TASK INSTRUCTIONS: Set down exactly the stretch of lines below that opens at the line containing "Task: Click the coin search input field" and continues through the last line of the entries, and nothing else.

Extracted records:
▼

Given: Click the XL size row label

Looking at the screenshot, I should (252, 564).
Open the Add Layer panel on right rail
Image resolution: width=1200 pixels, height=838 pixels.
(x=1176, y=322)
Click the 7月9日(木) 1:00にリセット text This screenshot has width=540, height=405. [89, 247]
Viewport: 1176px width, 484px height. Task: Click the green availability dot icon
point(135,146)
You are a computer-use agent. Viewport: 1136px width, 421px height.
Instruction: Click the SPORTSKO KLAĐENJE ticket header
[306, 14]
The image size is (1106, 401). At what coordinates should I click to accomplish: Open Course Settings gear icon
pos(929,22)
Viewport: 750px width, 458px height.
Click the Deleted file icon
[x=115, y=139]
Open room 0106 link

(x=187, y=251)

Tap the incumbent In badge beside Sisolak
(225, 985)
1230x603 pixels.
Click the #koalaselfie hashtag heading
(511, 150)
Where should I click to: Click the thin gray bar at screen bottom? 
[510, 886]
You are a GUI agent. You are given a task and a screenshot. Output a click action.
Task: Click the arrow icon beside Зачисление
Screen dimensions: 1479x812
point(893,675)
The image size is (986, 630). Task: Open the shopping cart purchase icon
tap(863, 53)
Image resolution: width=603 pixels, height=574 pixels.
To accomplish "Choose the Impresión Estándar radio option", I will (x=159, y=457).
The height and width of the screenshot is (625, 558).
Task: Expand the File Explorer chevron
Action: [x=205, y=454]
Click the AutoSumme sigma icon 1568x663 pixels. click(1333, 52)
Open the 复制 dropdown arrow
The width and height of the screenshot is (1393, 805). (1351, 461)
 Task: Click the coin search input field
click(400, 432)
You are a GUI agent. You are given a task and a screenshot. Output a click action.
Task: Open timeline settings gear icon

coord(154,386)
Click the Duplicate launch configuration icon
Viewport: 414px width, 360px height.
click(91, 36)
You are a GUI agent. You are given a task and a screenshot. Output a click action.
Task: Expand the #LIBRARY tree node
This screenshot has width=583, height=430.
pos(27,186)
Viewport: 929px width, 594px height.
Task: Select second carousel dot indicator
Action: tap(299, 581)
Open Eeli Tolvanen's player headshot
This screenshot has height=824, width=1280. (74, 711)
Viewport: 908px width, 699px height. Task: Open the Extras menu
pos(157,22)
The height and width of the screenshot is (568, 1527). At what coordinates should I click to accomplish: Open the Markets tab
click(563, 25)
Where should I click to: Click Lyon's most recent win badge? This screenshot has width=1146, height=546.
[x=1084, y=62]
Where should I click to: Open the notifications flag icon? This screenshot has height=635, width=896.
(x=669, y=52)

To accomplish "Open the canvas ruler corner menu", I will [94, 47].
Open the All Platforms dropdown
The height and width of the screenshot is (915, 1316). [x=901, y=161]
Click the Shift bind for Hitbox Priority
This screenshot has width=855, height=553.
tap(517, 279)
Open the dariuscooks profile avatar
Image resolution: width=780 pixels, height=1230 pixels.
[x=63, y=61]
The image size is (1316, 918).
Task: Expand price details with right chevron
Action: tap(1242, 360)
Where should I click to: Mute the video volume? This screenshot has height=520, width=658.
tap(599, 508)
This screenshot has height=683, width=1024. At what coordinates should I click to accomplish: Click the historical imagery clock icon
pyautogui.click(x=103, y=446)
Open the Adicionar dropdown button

▲

RESULT OF THE EXERCISE:
 Task: Click the coin search input field
click(400, 432)
You are a GUI agent. You are given a task and a screenshot. Output a click action.
Task: Open timeline settings gear icon

coord(154,386)
Click the Duplicate launch configuration icon
Viewport: 414px width, 360px height.
click(91, 36)
You are a GUI agent. You are given a task and a screenshot. Output a click action.
Task: Expand the #LIBRARY tree node
This screenshot has width=583, height=430.
pos(27,186)
Viewport: 929px width, 594px height.
Task: Select second carousel dot indicator
Action: tap(299, 581)
Open Eeli Tolvanen's player headshot
This screenshot has height=824, width=1280. (74, 711)
Viewport: 908px width, 699px height. Task: Open the Extras menu
pos(157,22)
The height and width of the screenshot is (568, 1527). At what coordinates should I click to accomplish: Open the Markets tab
click(563, 25)
Where should I click to: Click Lyon's most recent win badge? This screenshot has width=1146, height=546.
[x=1084, y=62]
Where should I click to: Open the notifications flag icon? This screenshot has height=635, width=896.
(x=669, y=52)

To accomplish "Open the canvas ruler corner menu", I will [94, 47].
Open the All Platforms dropdown
The height and width of the screenshot is (915, 1316). [x=901, y=161]
Click the Shift bind for Hitbox Priority
This screenshot has width=855, height=553.
tap(517, 279)
Open the dariuscooks profile avatar
Image resolution: width=780 pixels, height=1230 pixels.
[x=63, y=61]
The image size is (1316, 918).
Task: Expand price details with right chevron
Action: tap(1242, 360)
Where should I click to: Mute the video volume? This screenshot has height=520, width=658.
tap(599, 508)
This screenshot has height=683, width=1024. At what coordinates should I click to accomplish: Click the historical imagery clock icon
pyautogui.click(x=103, y=446)
Open the Adicionar dropdown button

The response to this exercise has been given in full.